* _Exercise_
Copy every line from the records below that carries the word "graphic".

* _Material supplied_

[Start of section]

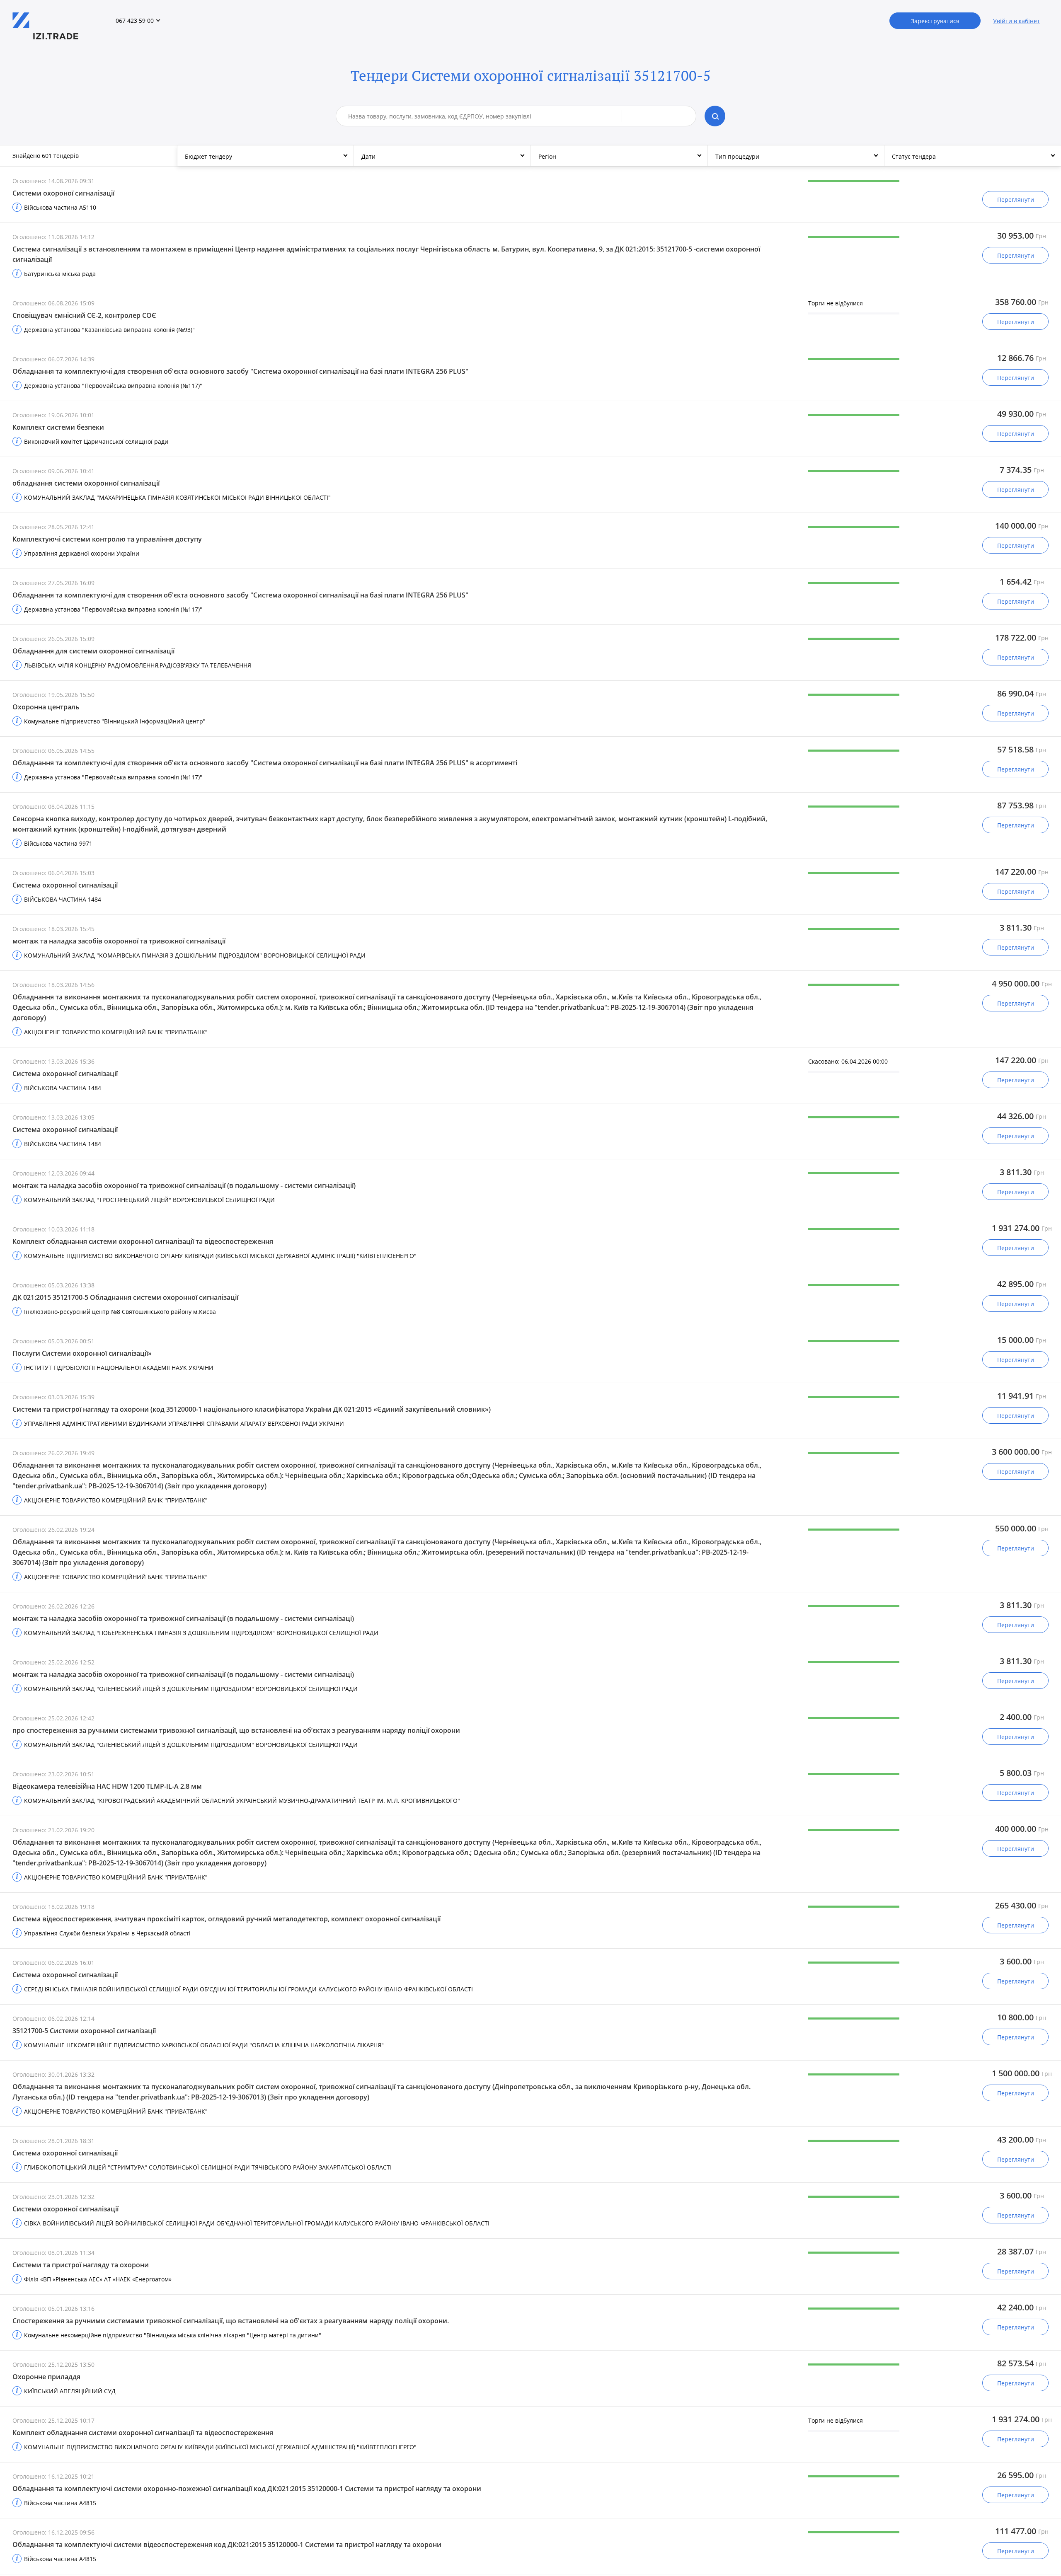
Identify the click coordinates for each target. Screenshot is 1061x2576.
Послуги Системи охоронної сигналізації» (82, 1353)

[End of section]
[Start of section]

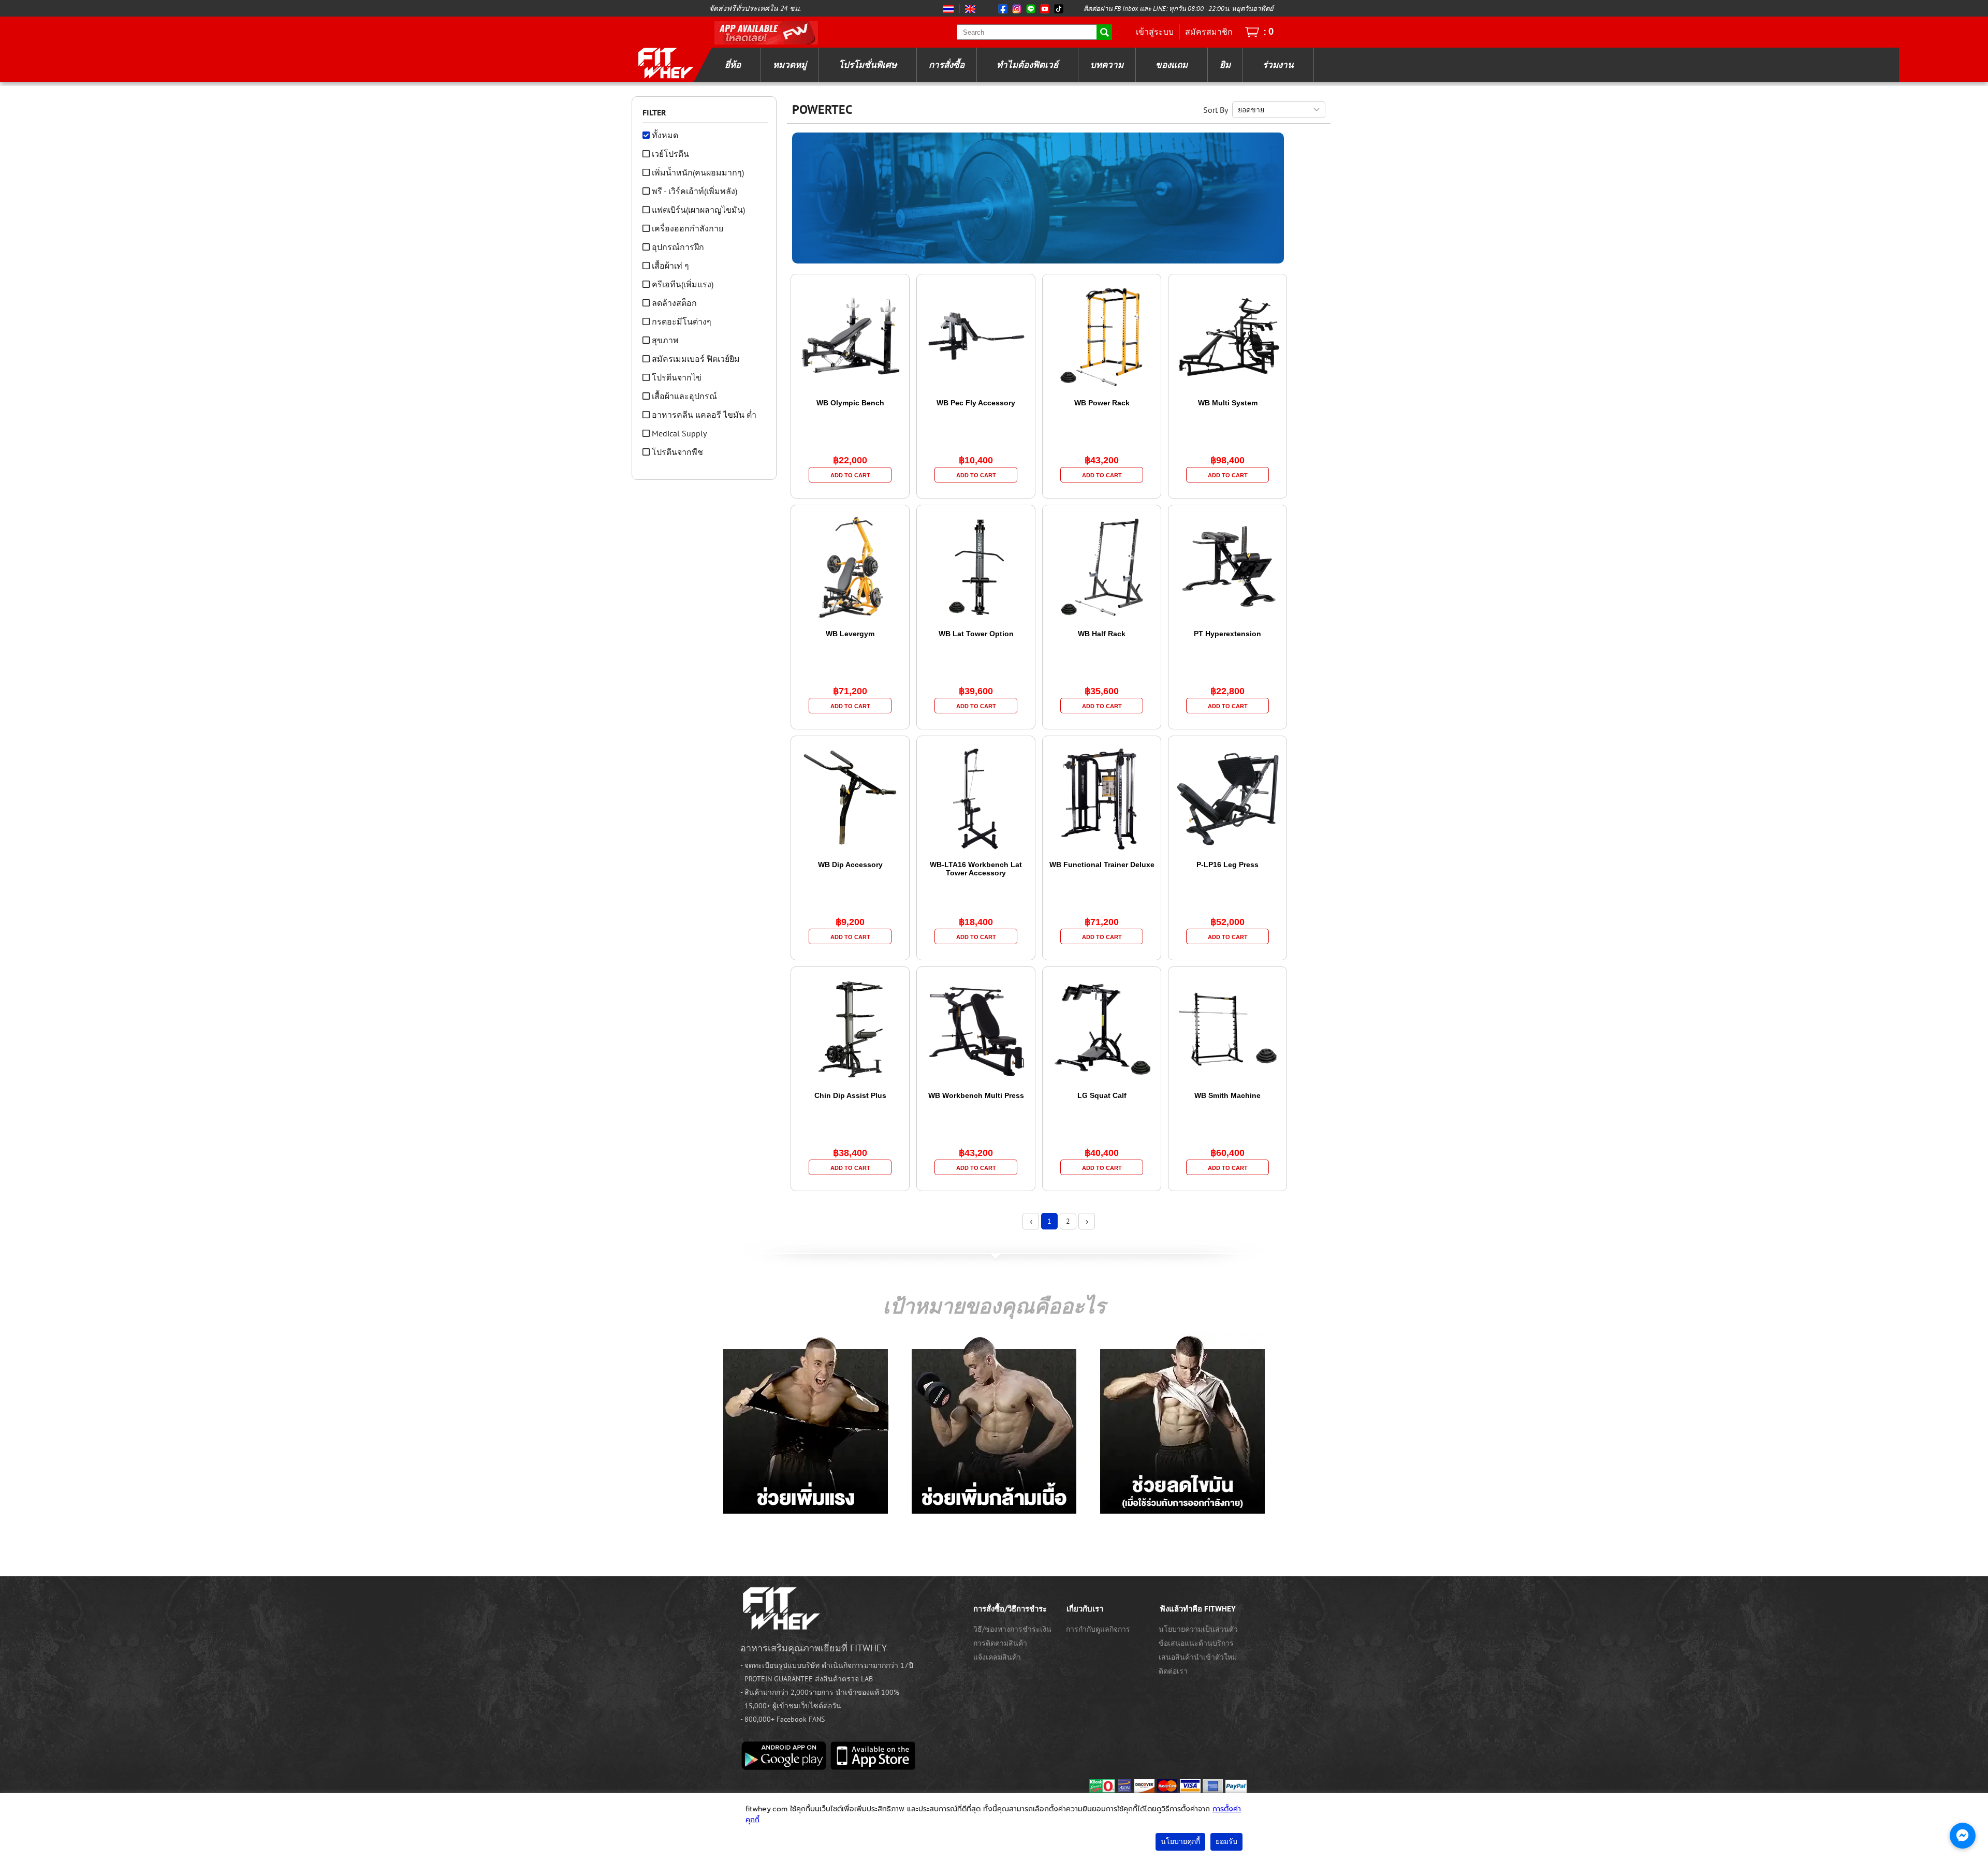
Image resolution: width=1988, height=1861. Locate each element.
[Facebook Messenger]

[End of section]
[Start of section]

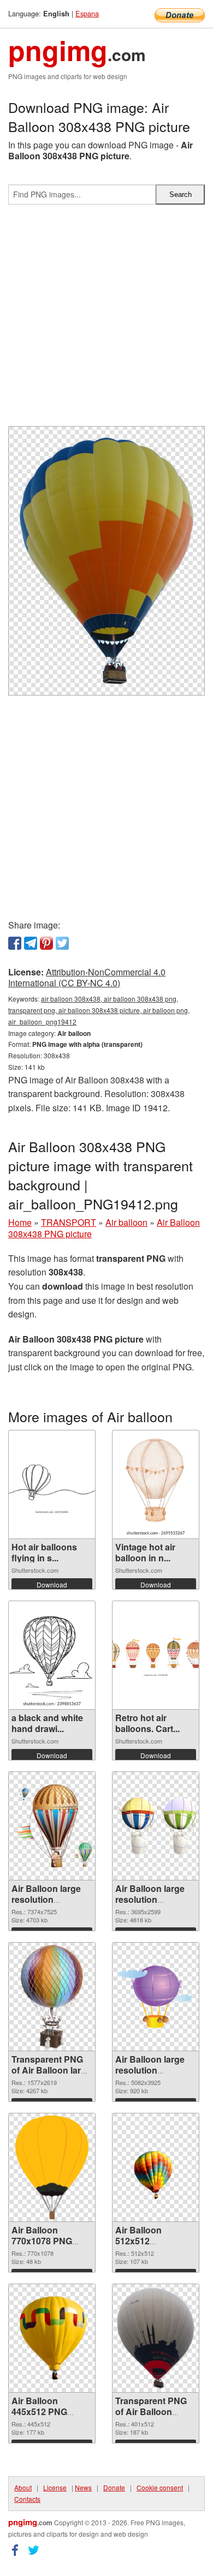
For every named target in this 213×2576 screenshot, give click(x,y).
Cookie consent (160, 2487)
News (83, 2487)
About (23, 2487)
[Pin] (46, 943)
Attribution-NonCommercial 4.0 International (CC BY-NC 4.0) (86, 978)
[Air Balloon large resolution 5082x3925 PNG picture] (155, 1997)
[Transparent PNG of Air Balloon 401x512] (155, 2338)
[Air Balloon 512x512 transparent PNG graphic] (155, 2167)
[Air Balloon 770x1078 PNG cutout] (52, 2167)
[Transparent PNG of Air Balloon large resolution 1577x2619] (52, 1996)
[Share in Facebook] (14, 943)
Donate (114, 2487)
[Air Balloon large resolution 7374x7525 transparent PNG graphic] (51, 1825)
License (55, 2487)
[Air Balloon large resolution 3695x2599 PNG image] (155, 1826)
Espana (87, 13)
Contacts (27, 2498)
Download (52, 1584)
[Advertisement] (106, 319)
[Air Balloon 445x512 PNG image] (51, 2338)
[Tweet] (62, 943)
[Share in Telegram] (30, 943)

[End of section]

* _Written solution_
[Air Balloon 512x512 transparent PNG graphic] (155, 2167)
[Air Balloon large resolution 7374x7525 transparent PNG graphic] (51, 1825)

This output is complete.